After CRM and business IT provider Autotask suffered a severe outage yesterday, CloudTech caught up with VP engineering Adam Stewart to get the lowdown on what happened, and what happens from here
Exclusive Late on Monday and into part of Tuesday, cloudy IT management software provider Autotask went down for English speaking customers in Europe, Asia, Middle East and Africa, as CloudTech reported.
The root cause, according to Autotask VP engineering Adam Stewart, was a capacity spike that brought the system down and caused two separate failures. After the first downtime, engineers added more virtual cores, or more ‘CPU horsepower’ to the web tier, only for the system to go down again at approximately 0651 GMT on July 2.
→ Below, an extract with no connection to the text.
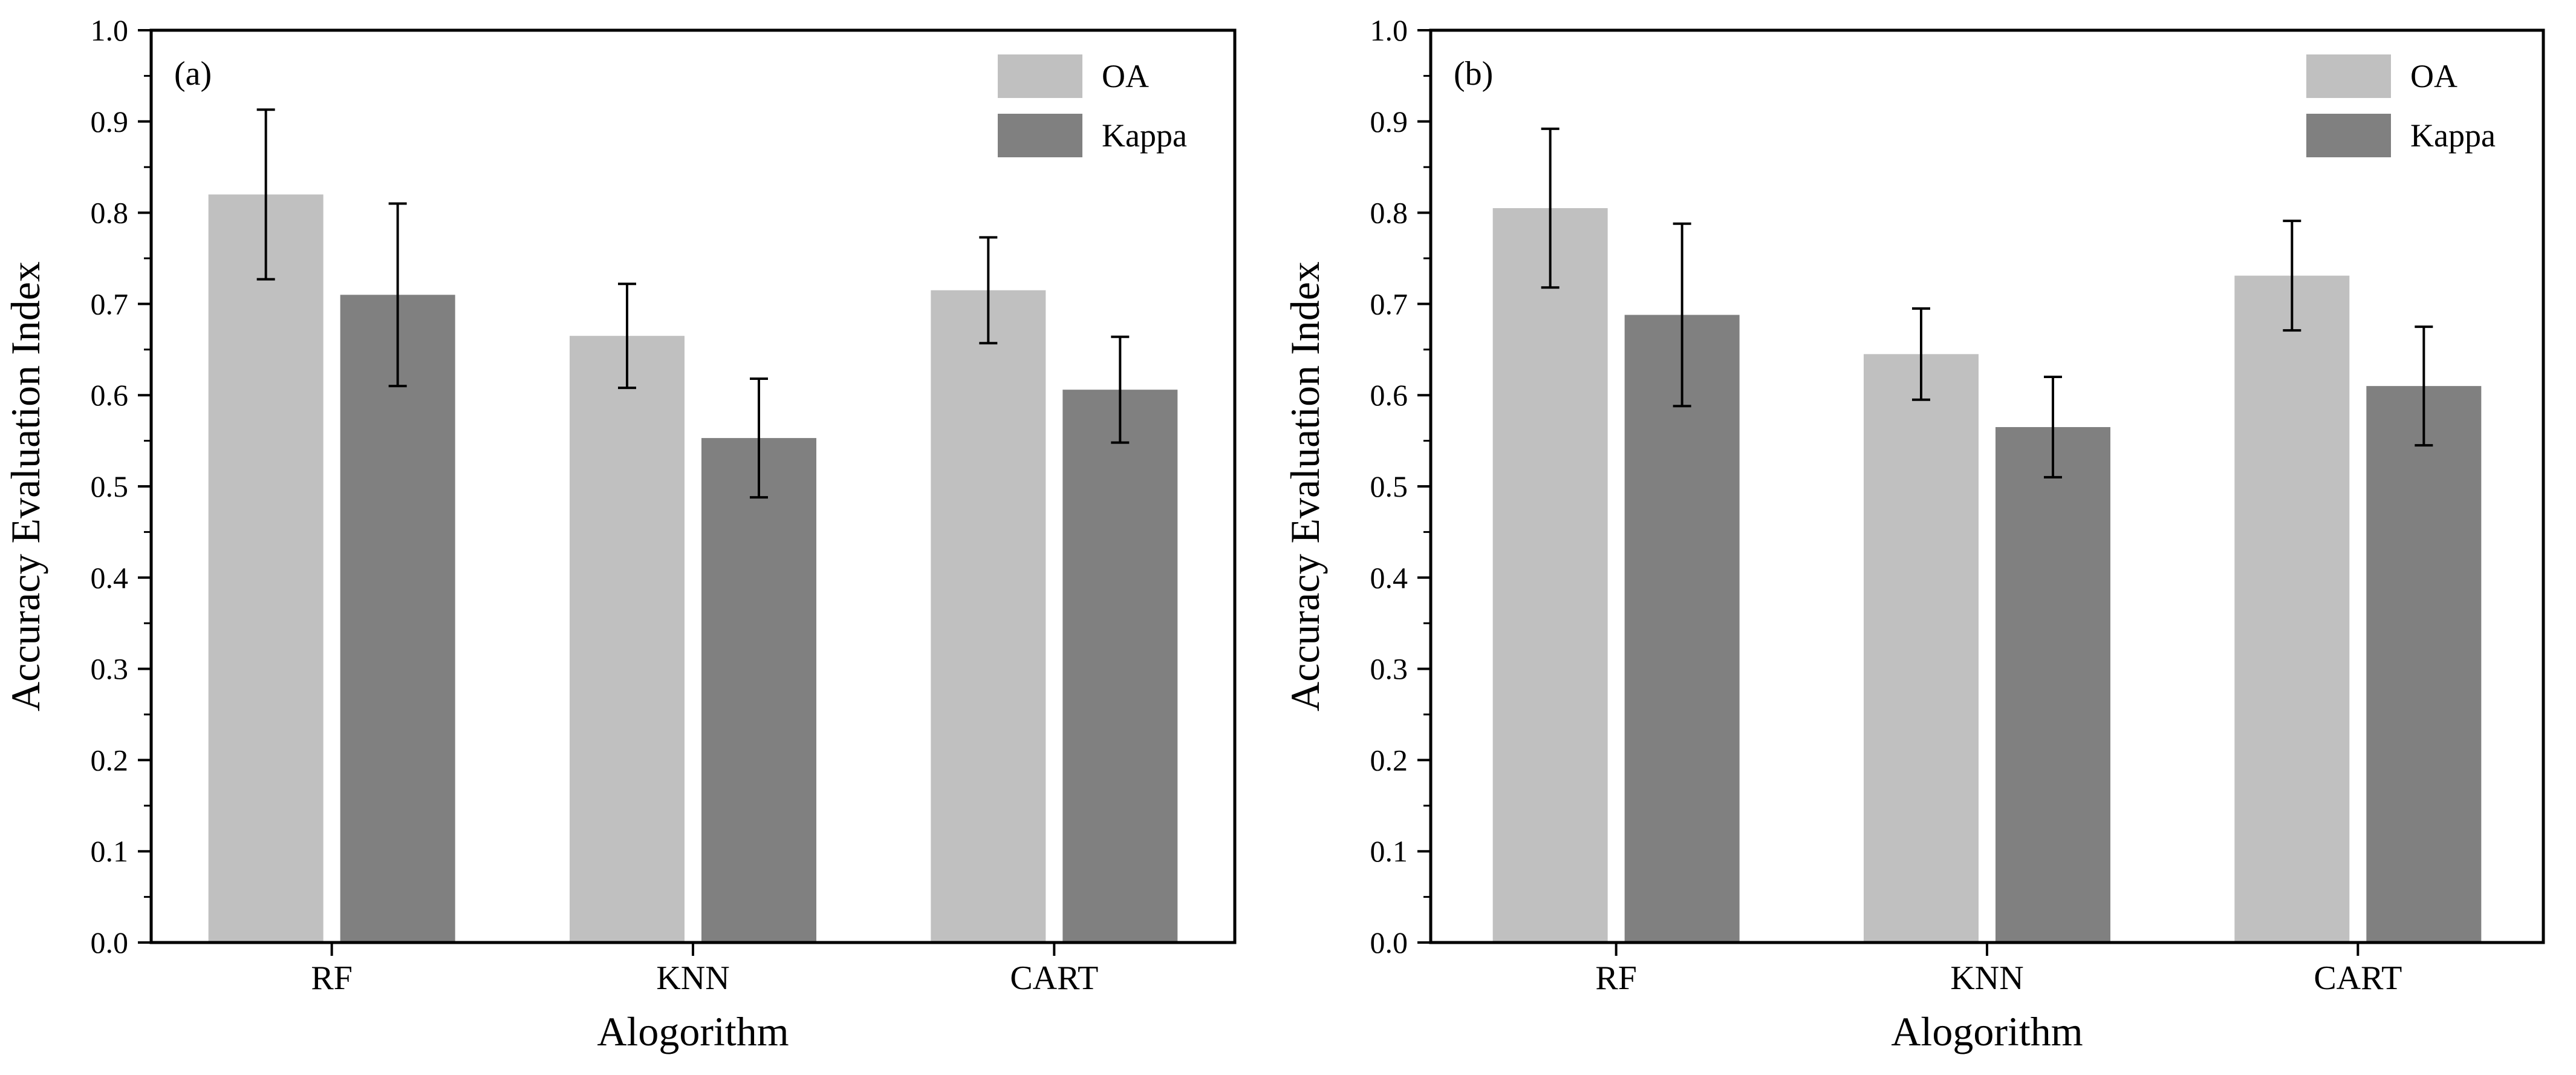 This screenshot has height=1075, width=2576. What do you see at coordinates (1474, 74) in the screenshot?
I see `panel-label: (b)` at bounding box center [1474, 74].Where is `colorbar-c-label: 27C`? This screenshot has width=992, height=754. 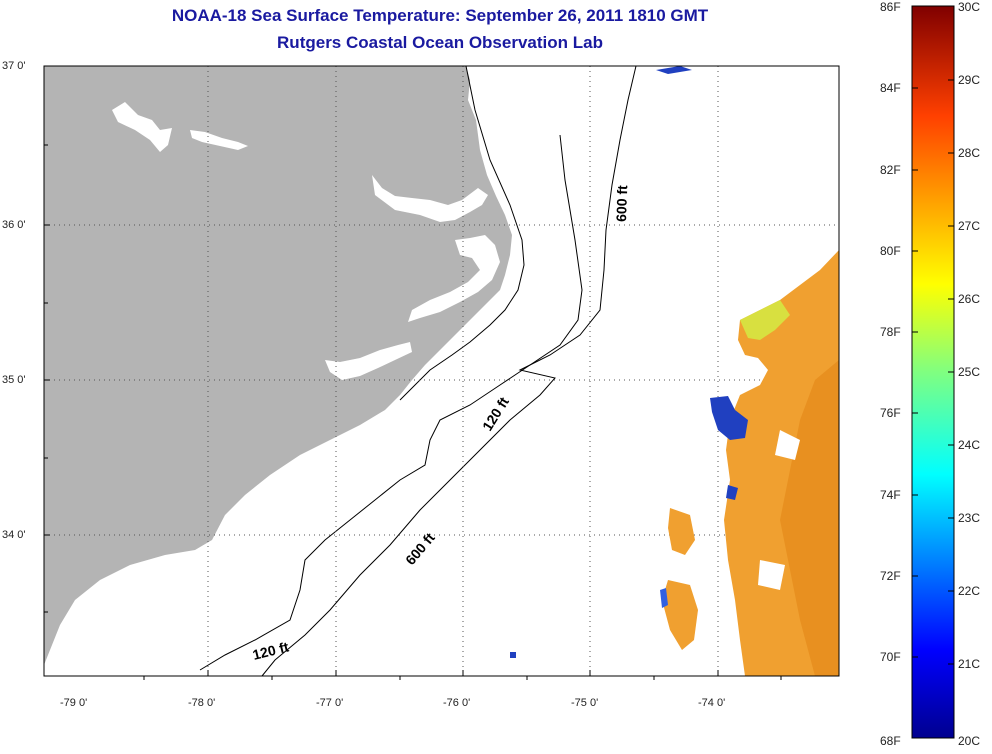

“We spent a lot of time analysing what could be causing so much load on these systems,” says Stewart, who admitted that he was ‘a bit relieved’. “Basically, we went through all the things you would go through to try and discover what the cause is.”
This included the possibility of a malicious attack – a macabre, if not unexpected development given what happened to Code Spaces last week – as well as looking at various processes in the tier, yet the issue was because of the last change made to the CPU.
Autotask is like oxygen for our customers, and uptime is critically important
“After about two hours of trying many fruitless theories, we thought – although this is quite counter-intuitive – the last change we made to the system was that we added this other CPU,” Stewart explains. “It shouldn’t because we don’t believe that’s a problem, but let’s try it because it makes sense.
“So we reverted that change and, lo and behold, those servers stabilised almost immediately. We waited 10 minutes and there was no peak, no spike, no anything else, so we gradually went through and reverted the change on all the other servers, and that’s what’s stabilised the issue.
“In hindsight we now know, empirically, that change caused it,” Stewart adds. “We’re not sure why something that we’ve done dozens of times before didn’t actually stick this time.
“It was almost as if the virtualisation software was reporting to the operating system that there were eight cores in each processor, however it was only providing four cores – something like that.”
It’s a slightly worrying admission that the company doesn’t know exactly why this happened, but Stewart assures us that there is contact between Autotask and its virtualisation provider. Additional servers were added last night to expand the capacity and mitigate the risk of further problems – and all seems well for now.
The EMEA service disruption was resolved at 10:25 GMT. We’re working to ensure the issue doesn’t reoccur. Contact Autotask support with q’s.
— Autotask (@Autotask) July 2, 2014
Stewart is keen to point out that Autotask was “constantly” on the phones and on emails to customers during the outage, with some customers taking to Twitter to praise this approach:
Good call from @Autotask; checking how we managed the unexpected system outage yesterday #professional #caring
— Sytec (@Sytec) July 3, 2014
Yet Autotask’s Twitter page throughout Monday evening and Tuesday morning was a ghost town, leading to frustrated comments from customers.
“We were a little more silent there than maybe we should have been,” Stewart admits, adding: “I work out of the New York office – we were in constant contact with our UK office where most of the support was taking place for that.”
Stewart also concedes that yesterday’s downtime puts Autotask “a little bit below” the four nines SLA for the affected zones, yet adds it’s not a contractual stipulation. “It’s just the performance our customers have grown accustomed to, and rightly so,” he explains.
When outages occur, companies are quick to reassure customers it won’t happen again, and to put appropriate policies in place. It’s a similar thing for Autotask, who is collaborating with its virtualisation partner, examining additional testing procedures, as well as setting up a test environment to repeat the problem.
We spent a lot of time analysing what could be causing so much load on these systems
It’s all good development practice, yet prevention is still better than cure in these instances.
“Autotask is like oxygen for our customers, and uptime is critically important,” Stewart says.
“This is by far the worst outage we’ve had in probably five or six years,” he adds. “Overall, I’d say we still have a great record, but I’m sure in [the media’s] eyes…it’s called into question and we have to earn everybody’s trust again – which we will do.”